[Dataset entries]
= = = = =
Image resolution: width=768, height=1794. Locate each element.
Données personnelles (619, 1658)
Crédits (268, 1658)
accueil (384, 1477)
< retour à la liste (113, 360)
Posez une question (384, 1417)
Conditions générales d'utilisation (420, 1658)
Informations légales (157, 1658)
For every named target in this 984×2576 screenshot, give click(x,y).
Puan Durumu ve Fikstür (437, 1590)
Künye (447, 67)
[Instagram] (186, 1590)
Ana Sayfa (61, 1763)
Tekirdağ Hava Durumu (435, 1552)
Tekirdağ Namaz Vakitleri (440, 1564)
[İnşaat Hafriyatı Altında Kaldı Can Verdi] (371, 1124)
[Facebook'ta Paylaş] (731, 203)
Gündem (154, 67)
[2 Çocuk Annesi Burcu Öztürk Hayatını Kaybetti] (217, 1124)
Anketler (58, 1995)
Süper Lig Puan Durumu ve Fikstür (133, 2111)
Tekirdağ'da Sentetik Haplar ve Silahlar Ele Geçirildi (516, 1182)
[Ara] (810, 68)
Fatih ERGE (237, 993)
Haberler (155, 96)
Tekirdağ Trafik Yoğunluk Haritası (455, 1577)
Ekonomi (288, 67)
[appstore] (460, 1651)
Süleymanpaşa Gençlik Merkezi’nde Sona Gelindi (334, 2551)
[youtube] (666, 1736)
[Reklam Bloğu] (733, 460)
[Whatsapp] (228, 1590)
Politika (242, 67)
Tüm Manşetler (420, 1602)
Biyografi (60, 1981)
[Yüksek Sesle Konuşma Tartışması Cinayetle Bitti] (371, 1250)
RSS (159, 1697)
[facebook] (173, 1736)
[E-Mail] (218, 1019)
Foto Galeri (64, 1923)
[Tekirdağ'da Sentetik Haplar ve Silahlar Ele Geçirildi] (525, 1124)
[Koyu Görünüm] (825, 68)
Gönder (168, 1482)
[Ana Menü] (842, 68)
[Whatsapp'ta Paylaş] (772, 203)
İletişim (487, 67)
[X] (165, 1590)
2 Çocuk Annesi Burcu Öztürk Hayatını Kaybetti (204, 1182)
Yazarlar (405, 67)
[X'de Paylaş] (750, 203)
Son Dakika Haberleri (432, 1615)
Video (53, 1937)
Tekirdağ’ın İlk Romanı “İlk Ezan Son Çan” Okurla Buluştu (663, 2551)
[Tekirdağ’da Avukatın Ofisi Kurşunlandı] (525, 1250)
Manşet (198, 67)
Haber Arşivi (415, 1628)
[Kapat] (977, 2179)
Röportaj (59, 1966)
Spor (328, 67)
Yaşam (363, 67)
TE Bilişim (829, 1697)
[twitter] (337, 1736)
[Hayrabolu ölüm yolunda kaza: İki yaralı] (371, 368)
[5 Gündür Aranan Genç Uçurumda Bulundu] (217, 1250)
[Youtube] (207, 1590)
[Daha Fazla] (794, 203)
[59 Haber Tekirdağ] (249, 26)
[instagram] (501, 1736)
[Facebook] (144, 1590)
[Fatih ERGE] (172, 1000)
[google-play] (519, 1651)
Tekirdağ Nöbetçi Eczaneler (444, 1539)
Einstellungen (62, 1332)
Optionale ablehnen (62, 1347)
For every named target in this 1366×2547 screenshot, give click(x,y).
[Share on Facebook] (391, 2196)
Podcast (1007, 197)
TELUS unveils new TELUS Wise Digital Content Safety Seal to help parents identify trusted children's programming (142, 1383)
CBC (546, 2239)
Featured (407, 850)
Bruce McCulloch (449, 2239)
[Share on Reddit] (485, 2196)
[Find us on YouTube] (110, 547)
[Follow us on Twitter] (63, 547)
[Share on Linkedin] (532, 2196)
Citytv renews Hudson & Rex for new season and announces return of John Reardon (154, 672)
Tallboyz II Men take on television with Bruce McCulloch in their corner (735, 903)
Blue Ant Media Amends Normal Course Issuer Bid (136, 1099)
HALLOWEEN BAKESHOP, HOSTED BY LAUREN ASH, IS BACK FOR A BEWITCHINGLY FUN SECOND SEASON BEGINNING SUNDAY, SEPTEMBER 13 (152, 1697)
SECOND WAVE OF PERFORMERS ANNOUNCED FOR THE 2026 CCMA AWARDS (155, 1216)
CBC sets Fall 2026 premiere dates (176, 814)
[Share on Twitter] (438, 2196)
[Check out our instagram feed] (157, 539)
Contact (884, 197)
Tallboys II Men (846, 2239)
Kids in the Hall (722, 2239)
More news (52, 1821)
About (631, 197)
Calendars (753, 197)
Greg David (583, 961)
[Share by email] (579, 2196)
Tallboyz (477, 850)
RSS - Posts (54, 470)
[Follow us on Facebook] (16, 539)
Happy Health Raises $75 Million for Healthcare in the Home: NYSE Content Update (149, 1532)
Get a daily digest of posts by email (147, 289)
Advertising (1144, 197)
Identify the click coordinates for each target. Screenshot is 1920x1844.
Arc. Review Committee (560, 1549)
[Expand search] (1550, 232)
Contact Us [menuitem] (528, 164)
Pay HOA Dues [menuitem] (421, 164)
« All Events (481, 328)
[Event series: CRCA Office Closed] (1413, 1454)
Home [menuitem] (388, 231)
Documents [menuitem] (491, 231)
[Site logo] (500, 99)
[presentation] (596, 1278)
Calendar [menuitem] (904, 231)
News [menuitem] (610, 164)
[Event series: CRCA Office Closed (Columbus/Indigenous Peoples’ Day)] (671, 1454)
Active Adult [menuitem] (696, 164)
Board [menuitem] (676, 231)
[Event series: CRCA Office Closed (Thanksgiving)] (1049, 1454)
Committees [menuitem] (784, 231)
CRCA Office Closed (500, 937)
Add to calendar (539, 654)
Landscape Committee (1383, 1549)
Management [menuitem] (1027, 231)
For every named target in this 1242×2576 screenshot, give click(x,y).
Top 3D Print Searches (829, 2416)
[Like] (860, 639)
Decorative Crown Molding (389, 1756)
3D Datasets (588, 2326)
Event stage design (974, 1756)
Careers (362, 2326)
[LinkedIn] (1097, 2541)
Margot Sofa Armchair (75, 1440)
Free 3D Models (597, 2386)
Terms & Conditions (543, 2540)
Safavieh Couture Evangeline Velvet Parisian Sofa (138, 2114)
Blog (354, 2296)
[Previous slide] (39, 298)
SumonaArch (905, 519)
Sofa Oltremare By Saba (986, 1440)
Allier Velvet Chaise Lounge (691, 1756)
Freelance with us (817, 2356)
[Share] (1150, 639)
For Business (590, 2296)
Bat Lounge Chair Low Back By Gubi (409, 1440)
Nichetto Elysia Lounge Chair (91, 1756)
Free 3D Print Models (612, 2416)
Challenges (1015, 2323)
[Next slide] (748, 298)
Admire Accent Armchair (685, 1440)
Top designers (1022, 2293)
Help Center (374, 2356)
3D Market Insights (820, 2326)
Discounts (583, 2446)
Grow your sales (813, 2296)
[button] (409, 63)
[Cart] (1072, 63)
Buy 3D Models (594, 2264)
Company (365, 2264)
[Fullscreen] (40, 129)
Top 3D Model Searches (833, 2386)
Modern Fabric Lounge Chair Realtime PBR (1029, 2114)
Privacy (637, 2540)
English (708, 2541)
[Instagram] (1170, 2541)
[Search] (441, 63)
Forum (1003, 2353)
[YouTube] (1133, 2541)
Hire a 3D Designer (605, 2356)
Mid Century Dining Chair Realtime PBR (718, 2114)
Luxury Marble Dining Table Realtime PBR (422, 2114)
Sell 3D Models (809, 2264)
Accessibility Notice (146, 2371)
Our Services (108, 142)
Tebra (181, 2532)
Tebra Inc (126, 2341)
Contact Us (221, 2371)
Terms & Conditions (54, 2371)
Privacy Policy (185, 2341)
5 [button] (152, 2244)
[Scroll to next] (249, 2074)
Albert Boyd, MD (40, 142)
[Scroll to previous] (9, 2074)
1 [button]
= = = = =
**Exercise instructions**
All of the data needs to be repeated exactly.

**Expected output**
Image resolution: width=768, height=1794. Locate each element.
Données personnelles (619, 1658)
Crédits (268, 1658)
accueil (384, 1477)
< retour à la liste (113, 360)
Posez une question (384, 1417)
Conditions générales d'utilisation (420, 1658)
Informations légales (157, 1658)
For every named target in this 984×2576 screenshot, give click(x,y).
Puan Durumu ve Fikstür (437, 1590)
Künye (447, 67)
[Instagram] (186, 1590)
Ana Sayfa (61, 1763)
Tekirdağ Hava Durumu (435, 1552)
Tekirdağ Namaz Vakitleri (440, 1564)
[İnşaat Hafriyatı Altında Kaldı Can Verdi] (371, 1124)
[Facebook'ta Paylaş] (731, 203)
Gündem (154, 67)
[2 Çocuk Annesi Burcu Öztürk Hayatını Kaybetti] (217, 1124)
Anketler (58, 1995)
Süper Lig Puan Durumu ve Fikstür (133, 2111)
Tekirdağ'da Sentetik Haplar ve Silahlar Ele Geçirildi (516, 1182)
[Ara] (810, 68)
Fatih ERGE (237, 993)
Haberler (155, 96)
Tekirdağ Trafik Yoğunluk Haritası (455, 1577)
Ekonomi (288, 67)
[appstore] (460, 1651)
Süleymanpaşa Gençlik Merkezi’nde Sona Gelindi (334, 2551)
[youtube] (666, 1736)
[Reklam Bloğu] (733, 460)
[Whatsapp] (228, 1590)
Politika (242, 67)
Tüm Manşetler (420, 1602)
Biyografi (60, 1981)
[Yüksek Sesle Konuşma Tartışması Cinayetle Bitti] (371, 1250)
RSS (159, 1697)
[facebook] (173, 1736)
[E-Mail] (218, 1019)
Foto Galeri (64, 1923)
[Tekirdağ'da Sentetik Haplar ve Silahlar Ele Geçirildi] (525, 1124)
[Koyu Görünüm] (825, 68)
Gönder (168, 1482)
[Ana Menü] (842, 68)
[Whatsapp'ta Paylaş] (772, 203)
İletişim (487, 67)
[X] (165, 1590)
2 Çocuk Annesi Burcu Öztürk Hayatını Kaybetti (204, 1182)
Yazarlar (405, 67)
[X'de Paylaş] (750, 203)
Son Dakika Haberleri (432, 1615)
Video (53, 1937)
Tekirdağ’ın İlk Romanı “İlk Ezan Son Çan” Okurla Buluştu (663, 2551)
[Tekirdağ’da Avukatın Ofisi Kurşunlandı] (525, 1250)
Manşet (198, 67)
Haber Arşivi (415, 1628)
[Kapat] (977, 2179)
Röportaj (59, 1966)
Spor (328, 67)
Yaşam (363, 67)
TE Bilişim (829, 1697)
[twitter] (337, 1736)
[Hayrabolu ölüm yolunda kaza: İki yaralı] (371, 368)
[5 Gündür Aranan Genç Uçurumda Bulundu] (217, 1250)
[Youtube] (207, 1590)
[Daha Fazla] (794, 203)
[59 Haber Tekirdağ] (249, 26)
[instagram] (501, 1736)
[Facebook] (144, 1590)
[Fatih ERGE] (172, 1000)
[google-play] (519, 1651)
Tekirdağ Nöbetçi Eczaneler (444, 1539)
Einstellungen (62, 1332)
Optionale ablehnen (62, 1347)
For every named target in this 1366×2547 screenshot, give click(x,y).
[Share on Facebook] (391, 2196)
Podcast (1007, 197)
TELUS unveils new TELUS Wise Digital Content Safety Seal to help parents identify trusted children's programming (142, 1383)
CBC (546, 2239)
Featured (407, 850)
Bruce McCulloch (449, 2239)
[Share on Reddit] (485, 2196)
[Find us on YouTube] (110, 547)
[Follow us on Twitter] (63, 547)
[Share on Linkedin] (532, 2196)
Citytv renews Hudson & Rex for new season and announces return of John Reardon (154, 672)
Tallboyz II Men take on television with Bruce McCulloch in their corner (735, 903)
Blue Ant Media Amends Normal Course Issuer Bid (136, 1099)
HALLOWEEN BAKESHOP, HOSTED BY LAUREN ASH, IS BACK FOR A BEWITCHINGLY FUN SECOND SEASON BEGINNING SUNDAY, SEPTEMBER 13 (152, 1697)
SECOND WAVE OF PERFORMERS ANNOUNCED FOR THE 2026 CCMA AWARDS (155, 1216)
CBC sets Fall 2026 premiere dates (176, 814)
[Share on Twitter] (438, 2196)
[Check out our instagram feed] (157, 539)
Contact (884, 197)
Tallboys II Men (846, 2239)
Kids in the Hall (722, 2239)
More news (52, 1821)
About (631, 197)
Calendars (753, 197)
Greg David (583, 961)
[Share by email] (579, 2196)
Tallboyz (477, 850)
RSS - Posts (54, 470)
[Follow us on Facebook] (16, 539)
Happy Health Raises $75 Million for Healthcare in the Home: NYSE Content Update (149, 1532)
Get a daily digest of posts by email (147, 289)
Advertising (1144, 197)
Identify the click coordinates for each target. Screenshot is 1920x1844.
Arc. Review Committee (560, 1549)
[Expand search] (1550, 232)
Contact Us [menuitem] (528, 164)
Pay HOA Dues [menuitem] (421, 164)
« All Events (481, 328)
[Event series: CRCA Office Closed] (1413, 1454)
Home [menuitem] (388, 231)
Documents [menuitem] (491, 231)
[Site logo] (500, 99)
[presentation] (596, 1278)
Calendar [menuitem] (904, 231)
News [menuitem] (610, 164)
[Event series: CRCA Office Closed (Columbus/Indigenous Peoples’ Day)] (671, 1454)
Active Adult [menuitem] (696, 164)
Board [menuitem] (676, 231)
[Event series: CRCA Office Closed (Thanksgiving)] (1049, 1454)
Committees [menuitem] (784, 231)
CRCA Office Closed (500, 937)
Add to calendar (539, 654)
Landscape Committee (1383, 1549)
Management [menuitem] (1027, 231)
For every named target in this 1242×2576 screenshot, give click(x,y).
Top 3D Print Searches (829, 2416)
[Like] (860, 639)
Decorative Crown Molding (389, 1756)
3D Datasets (588, 2326)
Event stage design (974, 1756)
Careers (362, 2326)
[LinkedIn] (1097, 2541)
Margot Sofa Armchair (75, 1440)
Free 3D Models (597, 2386)
Terms & Conditions (543, 2540)
Safavieh Couture Evangeline Velvet Parisian Sofa (138, 2114)
Blog (354, 2296)
[Previous slide] (39, 298)
SumonaArch (905, 519)
Sofa Oltremare By Saba (986, 1440)
Allier Velvet Chaise Lounge (691, 1756)
Freelance with us (817, 2356)
[Share] (1150, 639)
For Business (590, 2296)
Bat Lounge Chair Low Back By Gubi (409, 1440)
Nichetto Elysia Lounge Chair (91, 1756)
Free 3D Print Models (612, 2416)
Challenges (1015, 2323)
[Next slide] (748, 298)
Admire Accent Armchair (685, 1440)
Top designers (1022, 2293)
Help Center (374, 2356)
3D Market Insights (820, 2326)
Discounts (583, 2446)
Grow your sales (813, 2296)
[button] (409, 63)
[Cart] (1072, 63)
Buy 3D Models (594, 2264)
Company (365, 2264)
[Fullscreen] (40, 129)
Top 3D Model Searches (833, 2386)
Modern Fabric Lounge Chair Realtime PBR (1029, 2114)
Privacy (637, 2540)
English (708, 2541)
[Instagram] (1170, 2541)
[Search] (441, 63)
Forum (1003, 2353)
[YouTube] (1133, 2541)
Hire a 3D Designer (605, 2356)
Mid Century Dining Chair Realtime PBR (718, 2114)
Luxury Marble Dining Table Realtime PBR (422, 2114)
Sell 3D Models (809, 2264)
Accessibility Notice (146, 2371)
Our Services (108, 142)
Tebra (181, 2532)
Tebra Inc (126, 2341)
Contact Us (221, 2371)
Terms & Conditions (54, 2371)
Privacy Policy (185, 2341)
5 [button] (152, 2244)
[Scroll to next] (249, 2074)
Albert Boyd, MD (40, 142)
[Scroll to previous] (9, 2074)
1 [button]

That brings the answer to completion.